Top of Exercise text
The Transport View of Attention

Why attention is really solving one-sided optimal transport

26 October 2025

The attention module (Vaswani et al., 2017) is the computational engine behind modern LLMs, while entropic optimal transport (EOT) studies the optimal way to map one probability distribution to another. At first glance, the two areas seem unrelated—but inspired by Elon’s work (Litman, 2025), it is quite remarkable to discover that these two mechanisms are, in fact, mathematically equivalent.
Bottom of Exercise text
Task details = Duplicate the passage of the text on attention and optimal transport, starting at "The Transport View" and ending at "fact, mathematically equivalent.".
Top of Source information
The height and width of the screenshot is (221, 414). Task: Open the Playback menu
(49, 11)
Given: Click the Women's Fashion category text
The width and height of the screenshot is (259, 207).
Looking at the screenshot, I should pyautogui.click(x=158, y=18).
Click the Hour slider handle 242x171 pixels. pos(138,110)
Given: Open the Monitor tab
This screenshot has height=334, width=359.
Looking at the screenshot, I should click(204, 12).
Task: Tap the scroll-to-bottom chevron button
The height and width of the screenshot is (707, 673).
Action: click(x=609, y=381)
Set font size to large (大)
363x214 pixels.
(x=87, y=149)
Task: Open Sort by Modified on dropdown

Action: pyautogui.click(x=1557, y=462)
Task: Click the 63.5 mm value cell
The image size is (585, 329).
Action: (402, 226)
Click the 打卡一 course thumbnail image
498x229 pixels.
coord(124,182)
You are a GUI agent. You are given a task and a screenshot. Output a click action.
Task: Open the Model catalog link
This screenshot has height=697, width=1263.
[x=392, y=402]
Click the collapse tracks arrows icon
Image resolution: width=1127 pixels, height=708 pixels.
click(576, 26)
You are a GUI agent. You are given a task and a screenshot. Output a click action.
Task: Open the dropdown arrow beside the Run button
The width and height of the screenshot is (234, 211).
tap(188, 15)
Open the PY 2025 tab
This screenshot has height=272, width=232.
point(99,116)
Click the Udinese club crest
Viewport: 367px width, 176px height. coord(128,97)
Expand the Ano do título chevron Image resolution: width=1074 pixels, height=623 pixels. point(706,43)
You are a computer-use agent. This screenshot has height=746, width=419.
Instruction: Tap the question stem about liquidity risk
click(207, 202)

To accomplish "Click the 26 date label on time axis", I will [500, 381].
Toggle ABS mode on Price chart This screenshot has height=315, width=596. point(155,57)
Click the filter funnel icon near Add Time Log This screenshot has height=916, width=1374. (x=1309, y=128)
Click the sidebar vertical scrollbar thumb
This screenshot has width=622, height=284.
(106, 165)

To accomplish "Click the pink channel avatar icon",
Bottom of Source information
Reply =
The Transport View of Attention

Why attention is really solving one-sided optimal transport

26 October 2025

The attention module (Vaswani et al., 2017) is the computational engine behind modern LLMs, while entropic optimal transport (EOT) studies the optimal way to map one probability distribution to another. At first glance, the two areas seem unrelated—but inspired by Elon’s work (Litman, 2025), it is quite remarkable to discover that these two mechanisms are, in fact, mathematically equivalent.